Task to complete
Scan the data for "will" and copy the lines it appears in.

··· Data provided ···

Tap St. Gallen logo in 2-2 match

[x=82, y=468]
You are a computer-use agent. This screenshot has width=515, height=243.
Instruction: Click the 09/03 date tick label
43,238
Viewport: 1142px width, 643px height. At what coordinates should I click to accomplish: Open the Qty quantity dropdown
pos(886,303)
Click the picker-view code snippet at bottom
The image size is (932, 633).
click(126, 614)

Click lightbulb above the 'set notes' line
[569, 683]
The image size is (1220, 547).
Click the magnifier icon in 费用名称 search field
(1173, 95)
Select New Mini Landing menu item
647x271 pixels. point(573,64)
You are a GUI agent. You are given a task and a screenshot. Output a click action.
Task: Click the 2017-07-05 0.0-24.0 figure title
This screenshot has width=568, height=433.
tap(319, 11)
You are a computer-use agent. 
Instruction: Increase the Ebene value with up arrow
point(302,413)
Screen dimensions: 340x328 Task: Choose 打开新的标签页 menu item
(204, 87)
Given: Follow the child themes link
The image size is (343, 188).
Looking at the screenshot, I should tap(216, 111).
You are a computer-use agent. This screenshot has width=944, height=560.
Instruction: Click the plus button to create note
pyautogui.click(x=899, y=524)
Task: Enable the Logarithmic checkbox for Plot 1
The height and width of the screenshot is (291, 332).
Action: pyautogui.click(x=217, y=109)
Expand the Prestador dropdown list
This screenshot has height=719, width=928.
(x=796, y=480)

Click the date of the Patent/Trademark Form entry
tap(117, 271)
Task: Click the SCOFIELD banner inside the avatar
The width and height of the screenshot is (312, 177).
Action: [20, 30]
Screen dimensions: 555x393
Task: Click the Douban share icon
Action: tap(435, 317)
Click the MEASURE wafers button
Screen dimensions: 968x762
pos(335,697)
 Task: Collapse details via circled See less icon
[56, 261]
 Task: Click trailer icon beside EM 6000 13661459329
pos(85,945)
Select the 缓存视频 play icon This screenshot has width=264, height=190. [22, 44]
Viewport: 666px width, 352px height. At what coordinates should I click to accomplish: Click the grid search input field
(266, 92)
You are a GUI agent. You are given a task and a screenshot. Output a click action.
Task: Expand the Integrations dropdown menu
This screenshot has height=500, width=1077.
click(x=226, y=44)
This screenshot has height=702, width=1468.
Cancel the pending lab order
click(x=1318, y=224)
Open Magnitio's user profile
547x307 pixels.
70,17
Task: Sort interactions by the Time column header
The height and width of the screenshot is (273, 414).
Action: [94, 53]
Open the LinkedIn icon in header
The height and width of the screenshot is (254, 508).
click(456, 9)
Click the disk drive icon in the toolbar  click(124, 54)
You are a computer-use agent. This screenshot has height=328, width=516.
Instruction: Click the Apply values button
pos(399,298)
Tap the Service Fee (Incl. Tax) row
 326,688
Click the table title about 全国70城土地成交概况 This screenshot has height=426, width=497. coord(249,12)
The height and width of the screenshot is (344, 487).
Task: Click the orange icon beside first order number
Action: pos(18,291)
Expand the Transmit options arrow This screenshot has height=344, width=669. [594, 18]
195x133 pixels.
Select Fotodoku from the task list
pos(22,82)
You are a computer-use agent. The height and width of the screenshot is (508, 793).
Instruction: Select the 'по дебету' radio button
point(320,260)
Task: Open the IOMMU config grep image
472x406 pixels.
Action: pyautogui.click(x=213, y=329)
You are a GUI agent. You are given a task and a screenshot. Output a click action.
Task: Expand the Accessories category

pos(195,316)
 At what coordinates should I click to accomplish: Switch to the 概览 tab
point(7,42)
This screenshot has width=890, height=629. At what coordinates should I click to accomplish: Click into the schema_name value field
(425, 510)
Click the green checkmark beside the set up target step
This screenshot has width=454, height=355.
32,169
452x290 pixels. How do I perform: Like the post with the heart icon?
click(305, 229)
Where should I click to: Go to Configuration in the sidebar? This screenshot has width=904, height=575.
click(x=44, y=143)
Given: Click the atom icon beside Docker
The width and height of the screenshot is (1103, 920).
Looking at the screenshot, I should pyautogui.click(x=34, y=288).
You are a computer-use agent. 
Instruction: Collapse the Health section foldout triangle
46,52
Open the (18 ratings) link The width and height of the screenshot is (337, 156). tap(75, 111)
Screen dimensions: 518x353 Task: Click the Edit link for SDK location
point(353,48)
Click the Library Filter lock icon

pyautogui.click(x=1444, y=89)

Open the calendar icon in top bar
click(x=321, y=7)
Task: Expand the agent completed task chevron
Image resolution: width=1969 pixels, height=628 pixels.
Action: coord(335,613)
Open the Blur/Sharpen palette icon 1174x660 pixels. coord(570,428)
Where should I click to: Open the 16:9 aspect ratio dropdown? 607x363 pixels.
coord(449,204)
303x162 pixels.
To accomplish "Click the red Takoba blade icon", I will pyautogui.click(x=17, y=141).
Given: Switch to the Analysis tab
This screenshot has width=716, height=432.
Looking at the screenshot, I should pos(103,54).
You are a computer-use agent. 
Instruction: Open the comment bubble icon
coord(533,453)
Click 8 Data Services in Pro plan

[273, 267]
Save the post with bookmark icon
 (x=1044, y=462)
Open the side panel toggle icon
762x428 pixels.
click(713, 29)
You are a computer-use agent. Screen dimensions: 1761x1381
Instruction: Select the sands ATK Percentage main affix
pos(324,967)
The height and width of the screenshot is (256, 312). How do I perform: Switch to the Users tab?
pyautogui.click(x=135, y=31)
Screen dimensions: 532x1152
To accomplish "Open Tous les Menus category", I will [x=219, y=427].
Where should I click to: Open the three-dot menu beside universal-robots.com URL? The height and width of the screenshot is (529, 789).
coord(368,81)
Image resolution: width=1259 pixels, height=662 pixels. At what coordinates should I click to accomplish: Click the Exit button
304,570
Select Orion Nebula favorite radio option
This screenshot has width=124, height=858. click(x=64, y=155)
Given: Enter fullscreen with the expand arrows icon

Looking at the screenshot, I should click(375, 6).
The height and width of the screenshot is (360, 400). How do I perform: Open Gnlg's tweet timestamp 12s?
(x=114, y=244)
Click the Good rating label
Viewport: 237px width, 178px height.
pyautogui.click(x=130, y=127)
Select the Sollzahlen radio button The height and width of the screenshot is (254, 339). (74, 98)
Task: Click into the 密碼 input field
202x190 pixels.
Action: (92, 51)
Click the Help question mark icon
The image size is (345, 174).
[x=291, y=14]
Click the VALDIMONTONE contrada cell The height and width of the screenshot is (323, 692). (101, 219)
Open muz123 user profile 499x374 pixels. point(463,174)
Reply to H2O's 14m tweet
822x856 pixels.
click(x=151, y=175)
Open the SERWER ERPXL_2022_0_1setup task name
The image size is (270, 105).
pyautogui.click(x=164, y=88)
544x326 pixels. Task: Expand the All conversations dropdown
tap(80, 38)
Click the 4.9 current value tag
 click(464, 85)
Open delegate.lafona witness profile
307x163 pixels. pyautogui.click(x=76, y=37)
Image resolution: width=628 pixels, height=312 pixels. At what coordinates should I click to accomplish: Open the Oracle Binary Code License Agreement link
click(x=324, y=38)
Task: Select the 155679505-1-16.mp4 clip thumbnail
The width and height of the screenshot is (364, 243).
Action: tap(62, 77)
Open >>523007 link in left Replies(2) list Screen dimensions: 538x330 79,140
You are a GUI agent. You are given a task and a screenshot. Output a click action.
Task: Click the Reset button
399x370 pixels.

···

Task solution
To accomplish "Click the red Takoba blade icon", I will pyautogui.click(x=17, y=141).
To accomplish "Open Tous les Menus category", I will [x=219, y=427].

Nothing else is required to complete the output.